Happy new year.
We are the ones we have been waiting for.
That sentence, and the ideas below, are parts of a book entitled Dream of a Nation: Inspiring Ideas for a Better America. Here are some of those ideas:
Shift the rules for campaign financing so that most of the money comes from most of the people. Currently, one-third of one percent of the people provide 90% of campaign funds. This drives special interests, and encourages a system based upon lobbyists that was never a good idea. And, while we on this track, let’s reduce the ratio of lobbyists to legislators: the current ratio of 23:1 (lobbyist to legislator) is probably too high by half (or more).
Let’s take control of our Federal budget (and, in time, our state budgets, too). In Porto Allegro, Brazil, a “citizen participation” approach to budgeting resulted in a 400% percent increase in school funding, and a dramatic increase in funds for clean water and sewers. Budgeting by citizen participation is a new movement that we want to encourage.
If Americans cut bottled water consumption by 80%, then the number of bottles, laid end-to-end, would circle the equator just once a day. Right now, we can circle the equator with bottles every 5 hours.
If each of us thinks more clearly about what we spend, and where we spend it, then the people living in an average American city (say, 750,ooo population) can add over 3,000 new local jobs and shift about $300,000 more into the local economy. How? By spending just 20% more on local, not national, businesses. Go to the local hardware store, the farmer’s market; don’t go to Wal-Mart or Walgreens. In the end, you’ll be richer for it. We all will.
Recognize that the high school drop out crisis is costing the U.S. at least half a trillion dollars each year. Every 26 seconds, a student drops out of school in the U.S. Encourage your legislators to take the time to fully understand the problem and to work with states and school districts to end this problem. The problem is not just the schools: it’s the support systems that do not provide sufficient support for lower-income families. An astonishing one in four American children live in poverty. We know how to change this: we need to focus on what worked during the LBJ years and the Clinton years, and do more of it. And, along the way, we need to invest about $360 million to fix crumbling school buildings. This priority pays off in so many ways: GDP, elimination of crime, family stability, reduction in prison population, so much more. We should no longer accept the idea that 25% of earth’s prison population resides in a U.S. prison–an outsized number for a nation with just 8 percent of the world’s people. Similarly, we should no longer accept the high price of education and the middling results that we achieve with those dollars. Other countries do better because their systems are more reasonable. We need to change the way we think about all of this, and we need to make it clear to legislators that this will be their last term if they do not accomplish what we need done.
Let’s get started on two substantial changes in the ways we work with our money. First, let’s start thinking in terms of a V.A.T., as most Western nations do.
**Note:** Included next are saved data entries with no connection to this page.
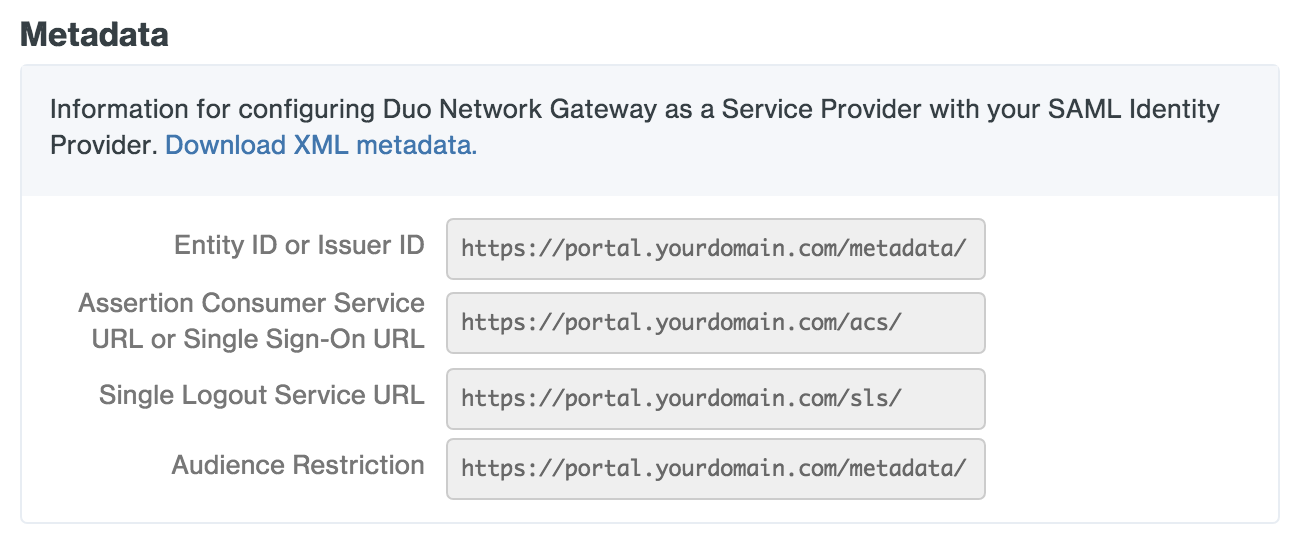Click "Provider." before the download link
1300x536 pixels.
(105, 145)
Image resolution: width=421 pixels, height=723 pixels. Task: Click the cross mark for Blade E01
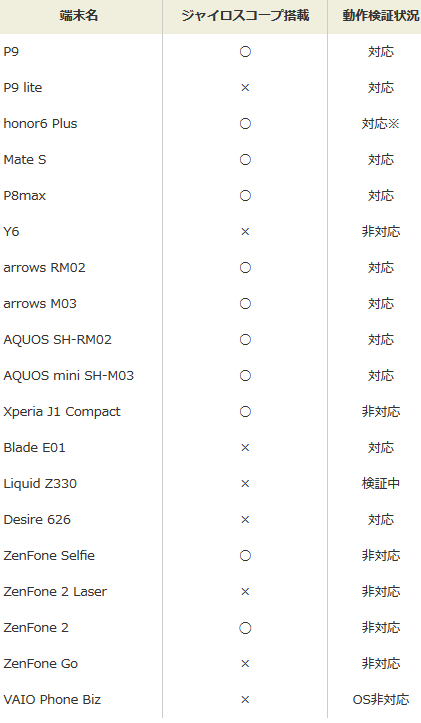coord(245,447)
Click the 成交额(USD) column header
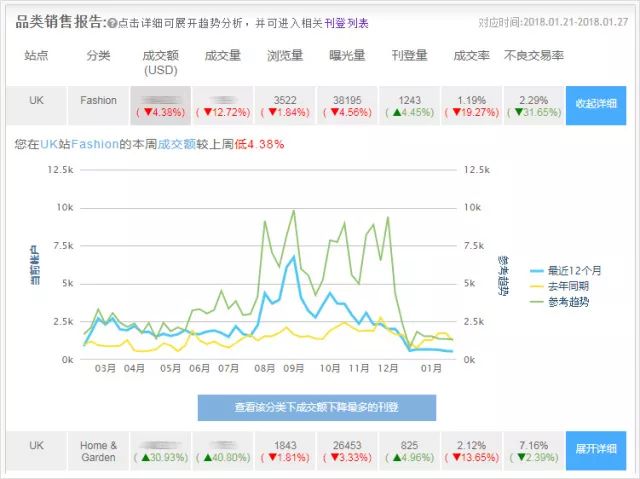Image resolution: width=640 pixels, height=479 pixels. click(x=160, y=62)
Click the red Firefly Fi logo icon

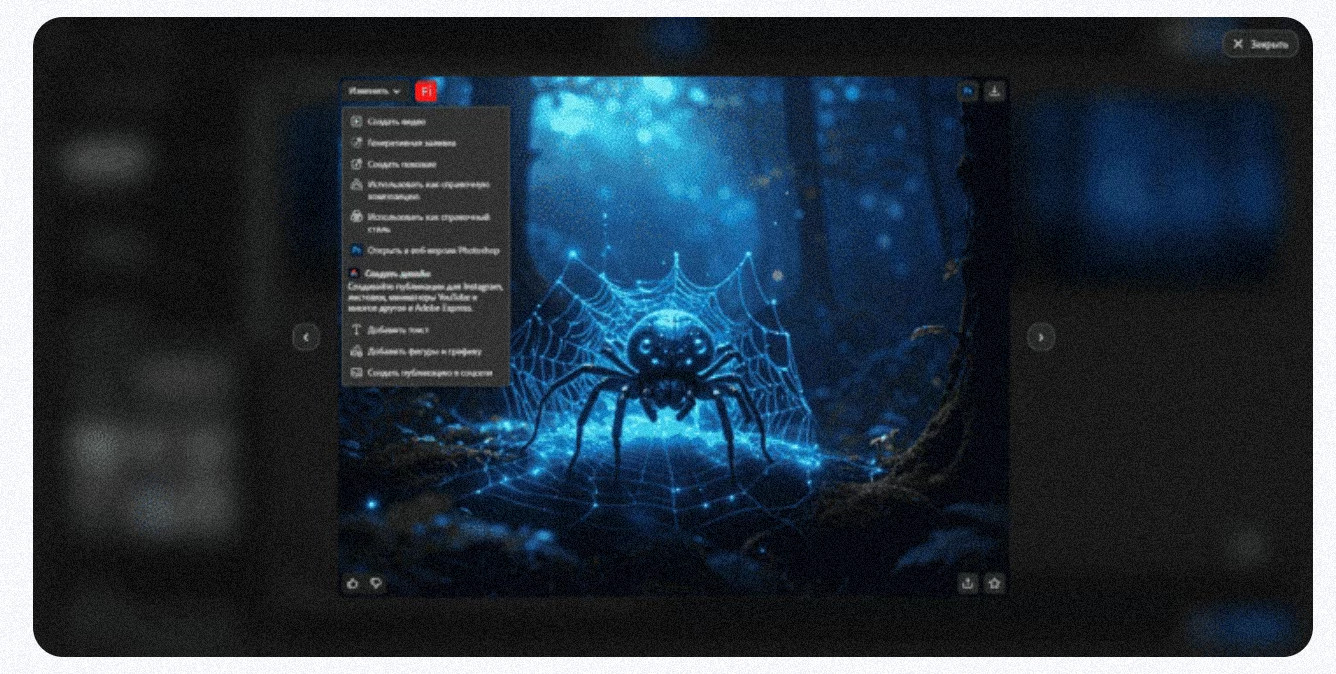(x=426, y=91)
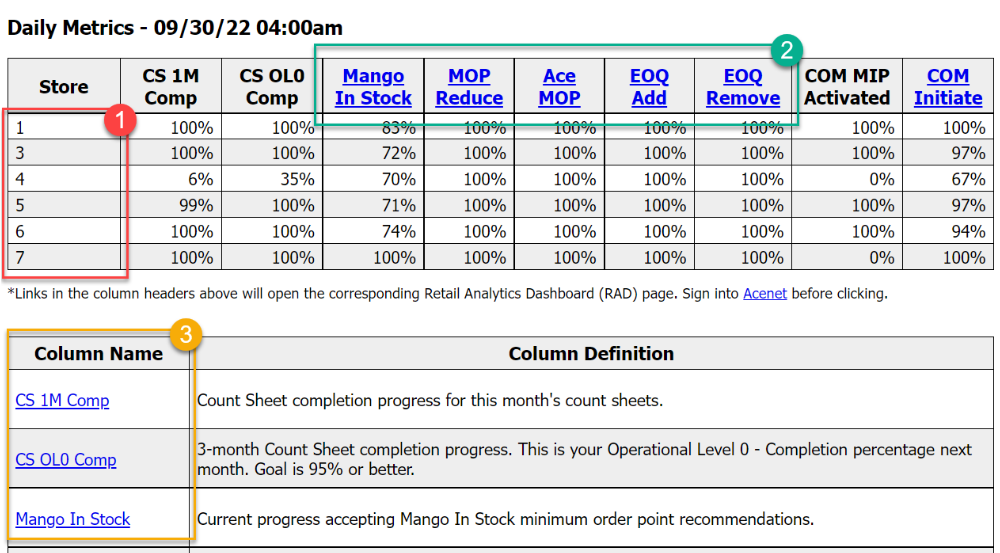Open the CS OL0 Comp definition link
The image size is (1000, 553).
click(66, 460)
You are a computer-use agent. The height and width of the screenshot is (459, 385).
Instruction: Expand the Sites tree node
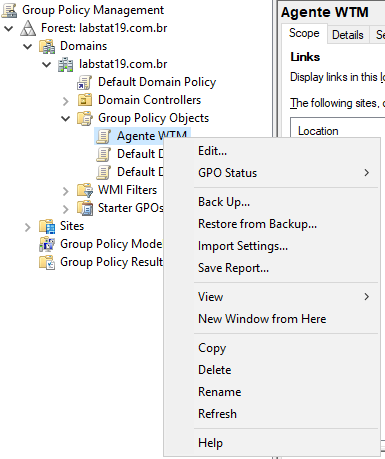(28, 227)
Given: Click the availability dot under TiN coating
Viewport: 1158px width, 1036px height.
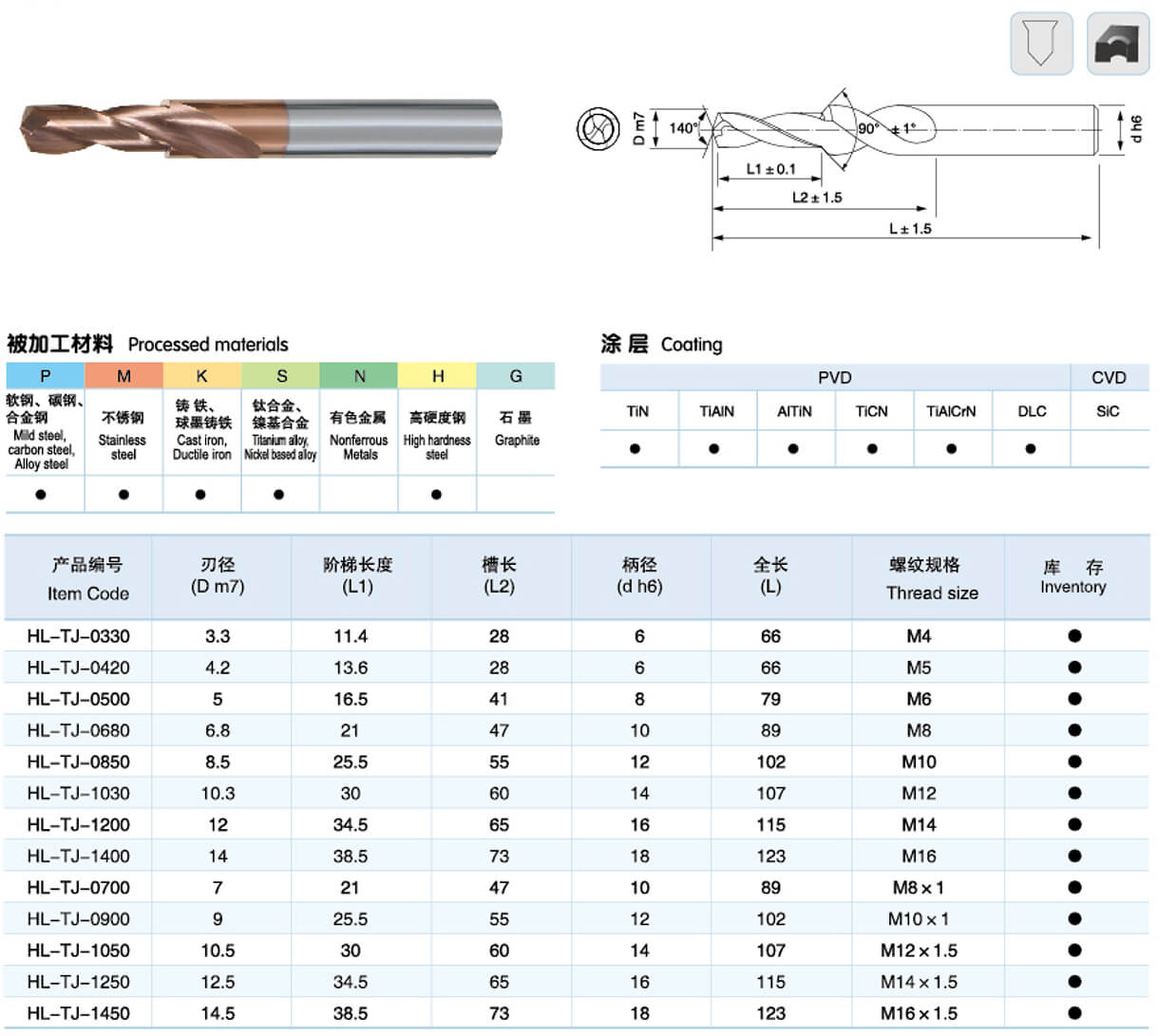Looking at the screenshot, I should coord(636,449).
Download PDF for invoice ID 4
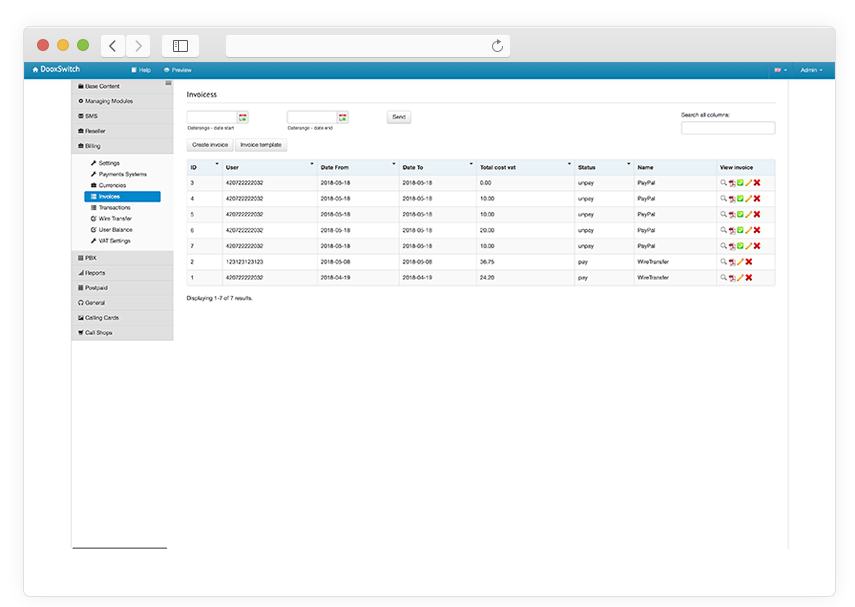This screenshot has height=607, width=855. pyautogui.click(x=731, y=199)
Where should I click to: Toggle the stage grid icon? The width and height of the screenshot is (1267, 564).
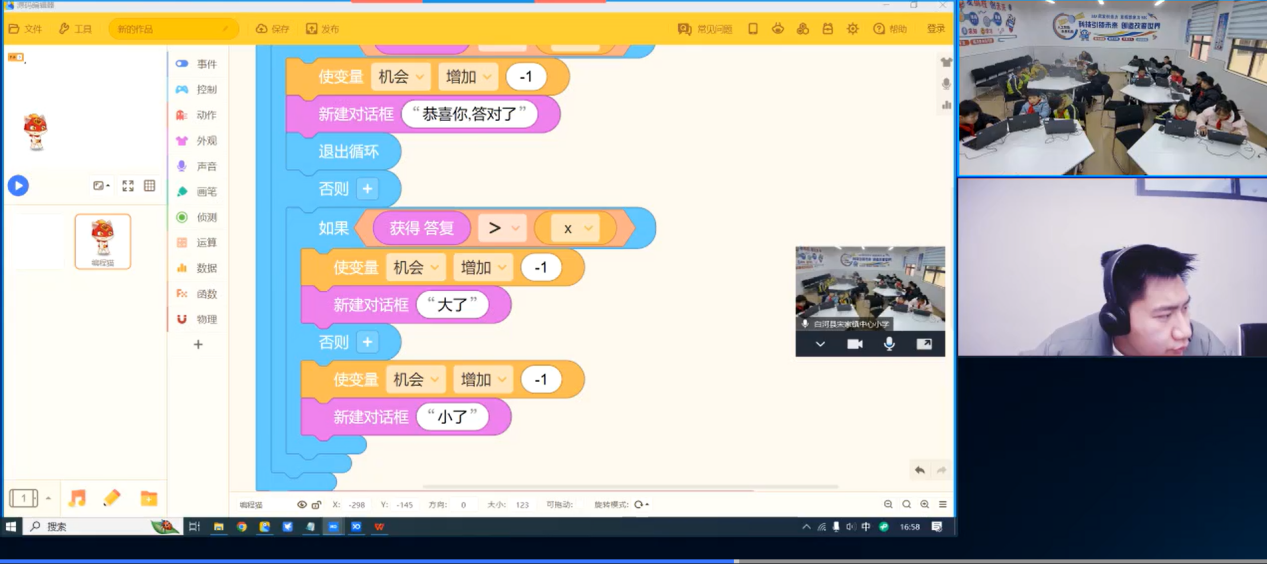point(150,186)
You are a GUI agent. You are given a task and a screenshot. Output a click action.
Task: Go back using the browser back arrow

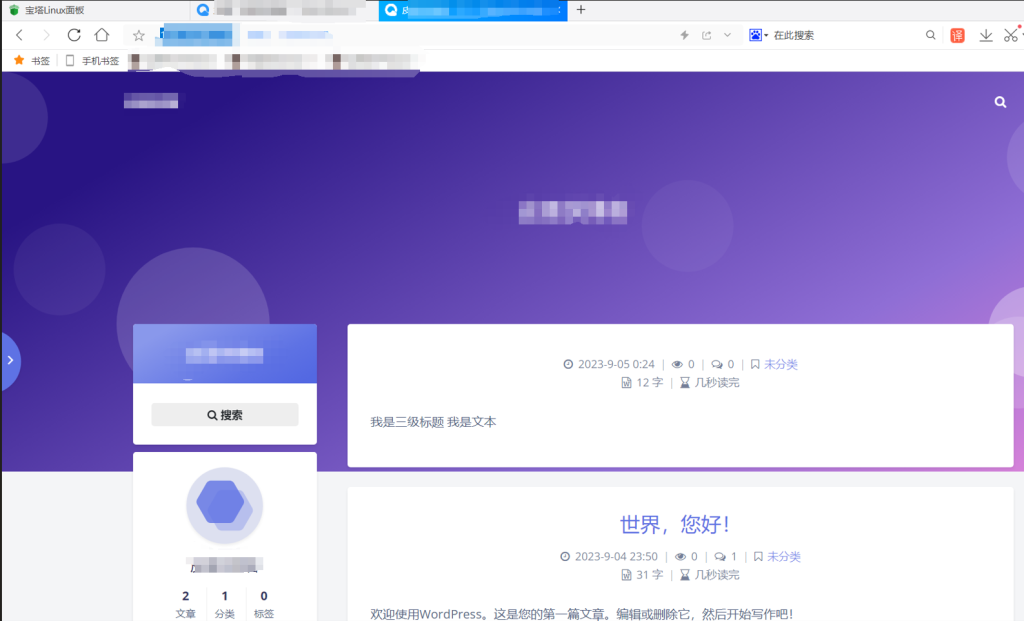point(19,35)
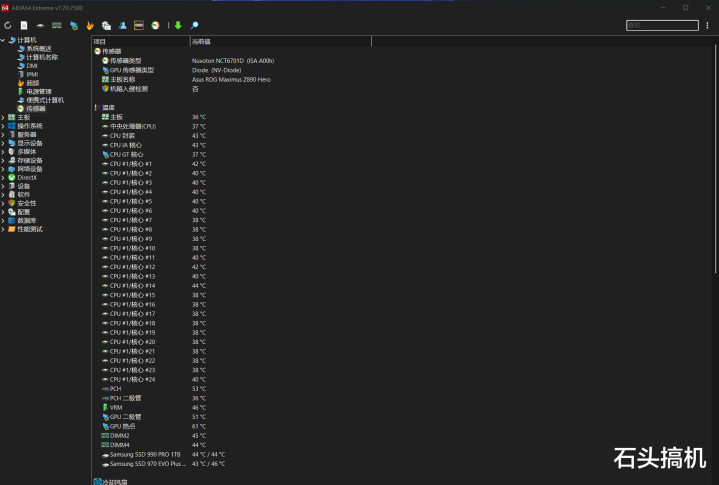Screen dimensions: 719x485
Task: Click the magnifier search toolbar icon
Action: pyautogui.click(x=194, y=26)
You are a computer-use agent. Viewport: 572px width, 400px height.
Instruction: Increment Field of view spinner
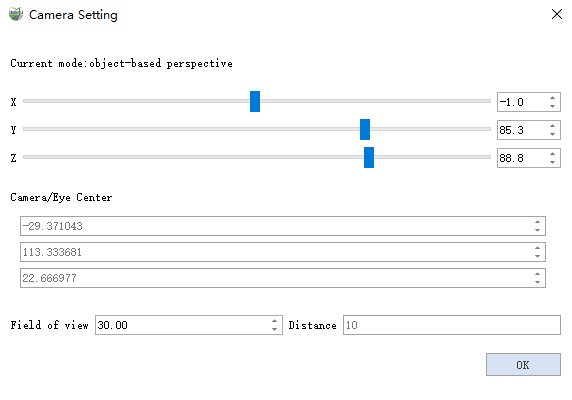tap(274, 321)
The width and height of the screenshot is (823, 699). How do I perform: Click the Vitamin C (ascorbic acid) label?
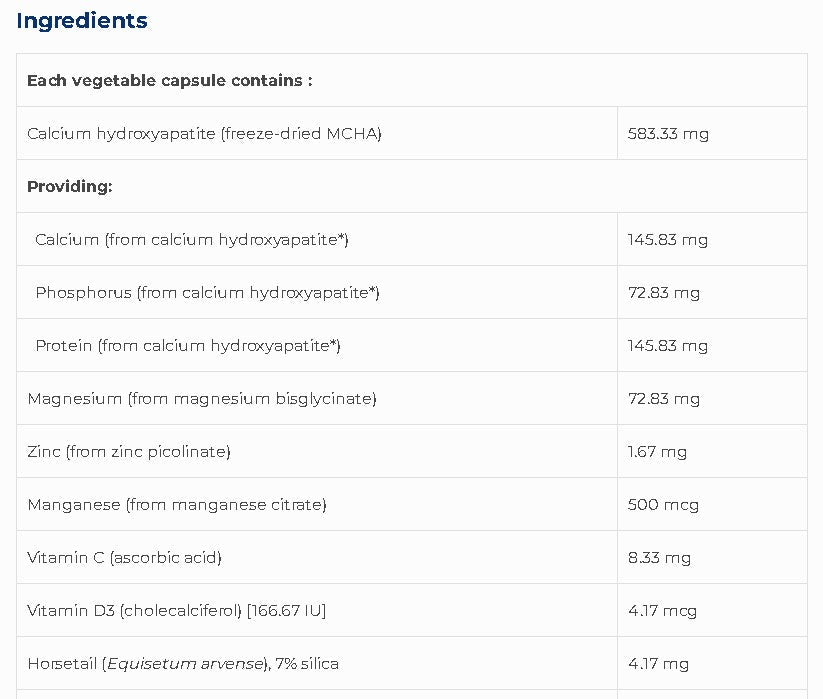(124, 558)
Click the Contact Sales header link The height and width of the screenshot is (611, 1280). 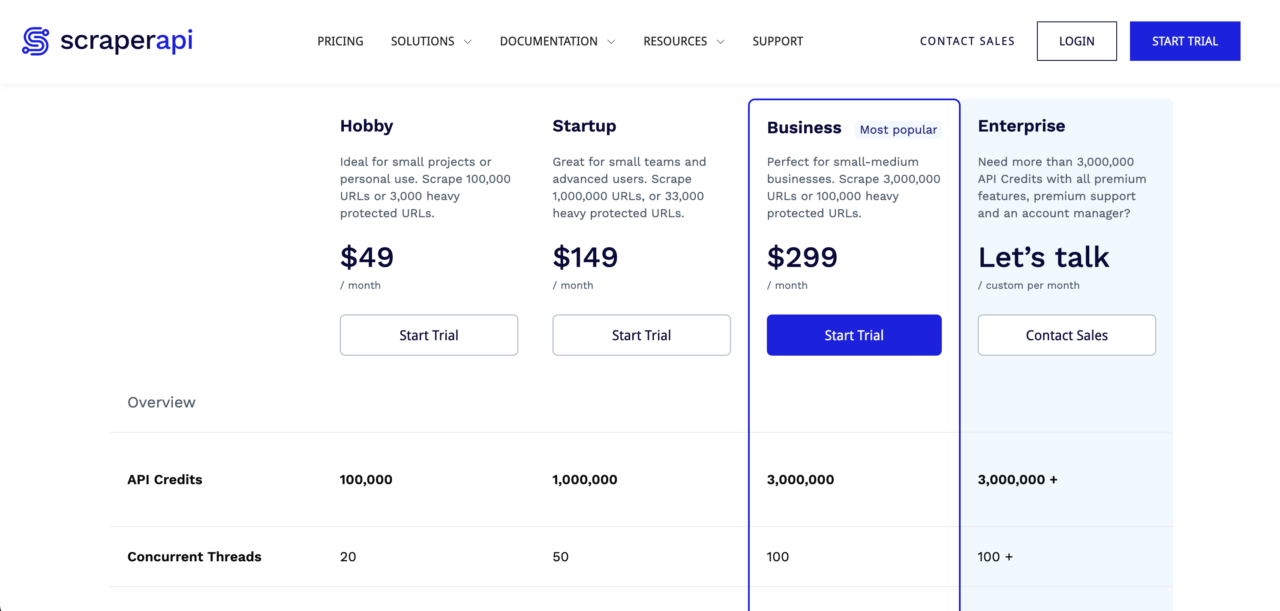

If the book’s calculations are correct, this should increase our available funds by about 13%. And second, let’s eliminate the 17% (average) payroll tax, reducing hiring costs for employers, as this model is proving to be more effective than our current approach. For more about this, Get America Working! (not the easiest website for clear presentation of ideas; the book is better).
In Canada, they spend $22 per person on noncommercial educational media (we call it public TV, public radio). In England, they spend $80 per person per year. In the U.S., we spend $1.37 per person per year (less than a bottle of water). If we increase funding to a more reasonable level, of, say, $75 per person per year (one bottle of water per week), we get something as good as the BBC for ourselves and our children. Noncommercial matters.
There’s much longer discussion about carbon footprints, waste, overconsumption, and the need for cars that average 100mpg. And another about rethinking just about everything related to the outsized defense budget and its underlying strategies. We haven’t got the health care concept down yet, but moving it into the public goods shopping cart seems to be a step in an appropriate direction.
We should all become familiar with, and promote, the 8 Global Millennium Development Goals that aim to:
- Eradicate extreme poverty and hunger
- Achieve universal primary education
- Promote gender equality and women’s empowerment
- Reduce child mortality
- Improve maternal health
- Combat HIV/AIDS, malaria, tuberculosis, and other diseases
- Ensure environmental sustainability and better access to water and sanitation
- Create a global partnership for development
So that’s a start. It’s going to be a busy year. And, I hope, one of our best.